# My birth-day burl.



## Dominick (May 2, 2011)

Some of you know it's my b-day. And some of you said to take it easy and do something nice for yourself. Some suggested I get a new lathe. 
Well there's no new lathe, bandsaw, table saw, or what have you. 
So I decided to treat myself to a nice little burl.


----------



## Dominick (May 2, 2011)

My phone messed up. 
So my neighbor has this tree stump in his yard for a long time and it was cut to the ground. 
After all this time I realized it was a burl sticking out. Kinda like a zit. Lol
So I asked him if I could dig it up? He said sure have at it. He said why would you go threw the trouble? I said its a wood thing, you wouldn't understand. 
So here we go for my b-day. He said he thinks it a Russian olive tree. I don't know, but I can't wait to cut it up. 
Time for pics. 









Here's the little pimple. 









Digging and digging. 









It's been about 2 hrs at this point. I was thinking, what did I get myself into. 









So I decided to get smart. So I hooked to the truck. And you know what's next?









After I got it out I took home to pressure wash all the dirt off. 
Now I'll let it dry. Happy b-day to me. Lol
Thanks for looking.


----------



## Dave Paine (May 30, 2012)

Happy burl day to you. :laughing:

Nice job, looks like a decent size burl. Looking forward to the future pictures.


----------



## Dominick (May 2, 2011)

Thanks Dave. Now I have to figure out what's the best way to cut this up. 
I'm not looking to cut it up for blanks for a lathe, but was thinking of cutting in half to make two burl cap side tables. What's your thought. Just want to do what's best.


----------



## Dave Paine (May 30, 2012)

Since you do not have a lathe, how about cutting down the middle and make the two halves into tables with flat top, but the thickness and shape of the half burl?

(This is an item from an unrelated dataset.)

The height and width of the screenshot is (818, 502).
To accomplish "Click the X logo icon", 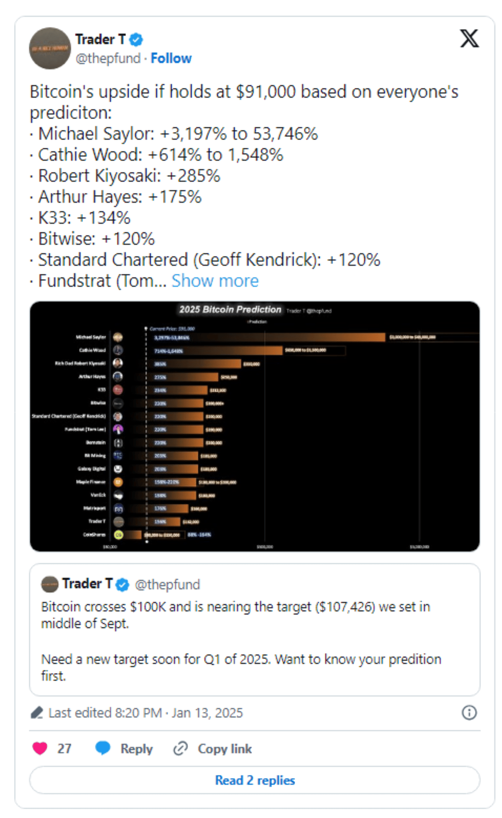I will coord(469,38).
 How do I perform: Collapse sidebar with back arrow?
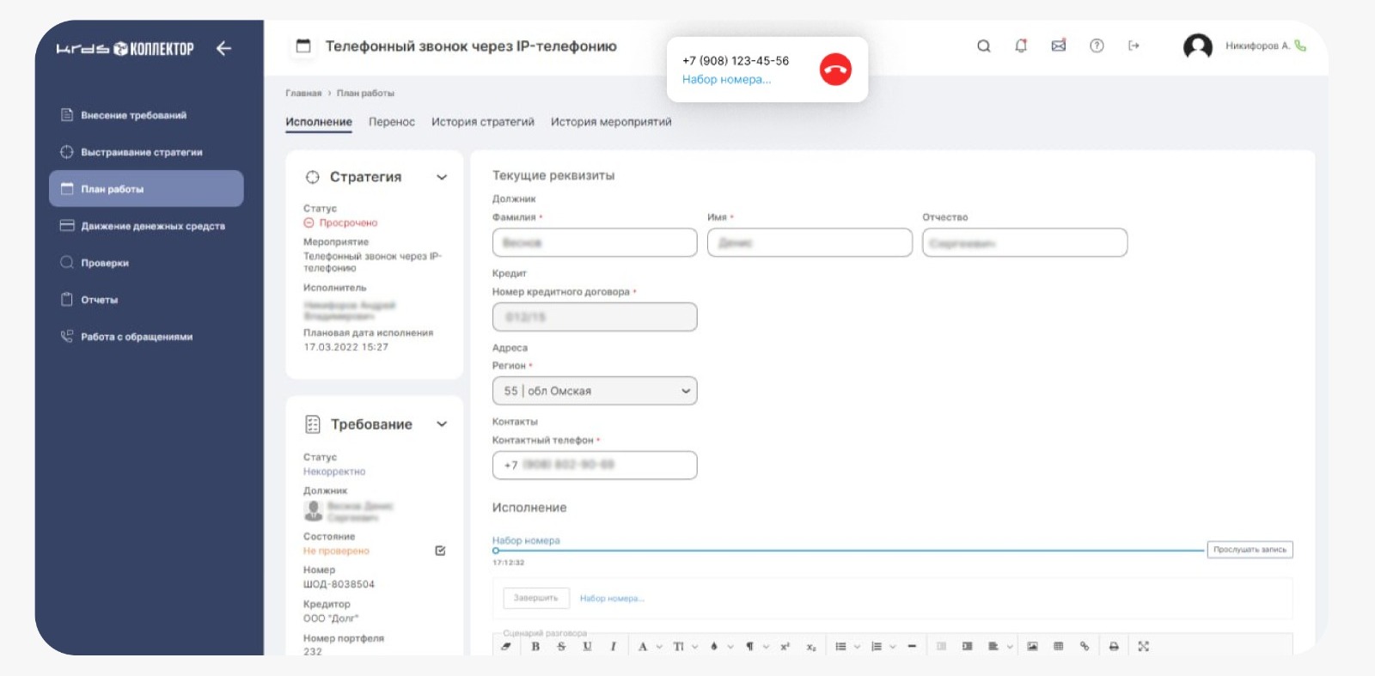click(x=224, y=49)
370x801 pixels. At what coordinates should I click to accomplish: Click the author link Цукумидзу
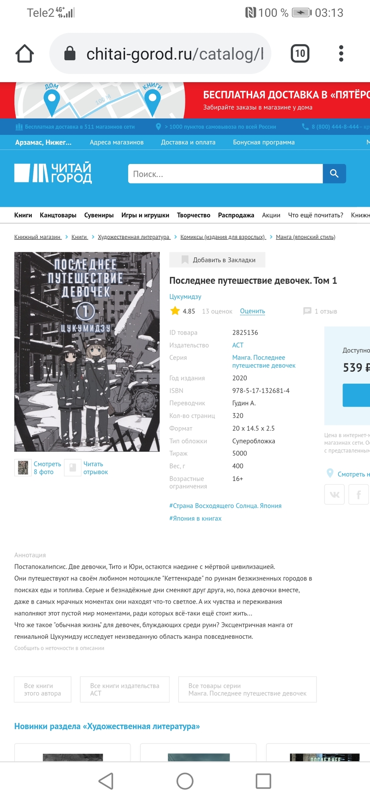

If the pressure washer can expose some of the character of the edge, this may be a different rustic, than just cutting a slab out of the burl.

The attachment of the legs may be interesting.


----------



## Dominick (May 2, 2011)

Yea that's what I was thinking of doing. Cut it in half like with the length of the burl? As if I was flat sawing? Or cutting it across the grain? Not sure if that makes sense.


----------



## Dave Paine (May 30, 2012)

Dominick said:


> Yea that's what I was thinking of doing. Cut it in half like with the length of the burl? As if I was flat sawing? Or cutting it across the grain? Not sure if that makes sense.


Yes, and I mis-read the earlier post. I read cap and for some reason thought cookie.

Cutting in half would be a very interesting shape. Now you just need to think about some legs which will do the shape and character justice.


----------



## Dominick (May 2, 2011)

Yea it would be a cap. Like cutting a ball in half. There's a lot of roots coming out of it. Hopefully some others will chime in and give some more pointers. 
Thanks for your help Dave.


----------



## Shop Dad (May 3, 2011)

I'd say that was a very nice birthday present to give your neighbor! 

That looks like it has potential. You might cut thought the center from top to bottom and if it looks as nice as you hoped resaw veneers that could be used for table tops. 

Nice score!


----------



## Kenbo (Sep 16, 2008)

Happy birthday buddy!!!!! Is it a boy or a burl? :blink::laughing:
Hope you had a great day man.


----------



## Dominick (May 2, 2011)

Shop Dad said:


> I'd say that was a very nice birthday present to give your neighbor!
> 
> That looks like it has potential. You might cut thought the center from top to bottom and if it looks as nice as you hoped resaw veneers that could be used for table tops.
> 
> Nice score!


Thanks for the tip on re-sawing for veneer but I don't have a band saw, only chain saw.


----------



## Dominick (May 2, 2011)

Oh almost forgot pics of All the dirt and mud washed off.


----------



## MidGAOutdoor (Apr 7, 2011)

nice man. happy birthday.


----------



## aardvark (Sep 29, 2011)

Got an idea for ya.


----------



## Paul W Gillespie (Jul 7, 2011)

Can't wait to see what is inside. I am new to this burl stuff and amazed that something that looks like that can look so cool on the inside. I guess they saying is true, never judge a book by its cover, or never judge a burl by its bark. I know the last part was a reach.


----------



## Dominick (May 2, 2011)

aardvark said:


> Got an idea for ya.


Oh yea. I'm listening.


----------



## aardvark (Sep 29, 2011)

Wow. 
I didn't get a burl for my birthday!

Cut her straight in 1/2. the cut is the tops of small stands, 2 each.
Clean it up by de-barking and removing roots. Add 3 legs to each one. Now you have 2 stands shaped like cut in 1/2 basketballs.

How big is it?
Russian Olive?
Hmmm interesting. 

I think we need a new hobby. Burl Hunters.(The TV Show).


----------



## Tennessee Tim (Dec 15, 2010)

Belated Happy BURL-day :laughing::laughing::laughing:. Nice find:thumbsup::thumbsup: Don't feel bad....I work alot of my birthdays:yes::yes: I'm just so HAPPY and BLESSED the Lord gave me another day with friends and WOOD:icon_smile::icon_smile:.
Don't get all involved and forget our updates on the pics. I can't wait to see the inside. You have a tough decision on cutting. Do as I do sometimes.....make a decision...cut it....live with it...change it if needed next time:blink::shifty::shifty:.
Have a Blessed and Prosperous day in Jesus's Awesome Love,
Tim


----------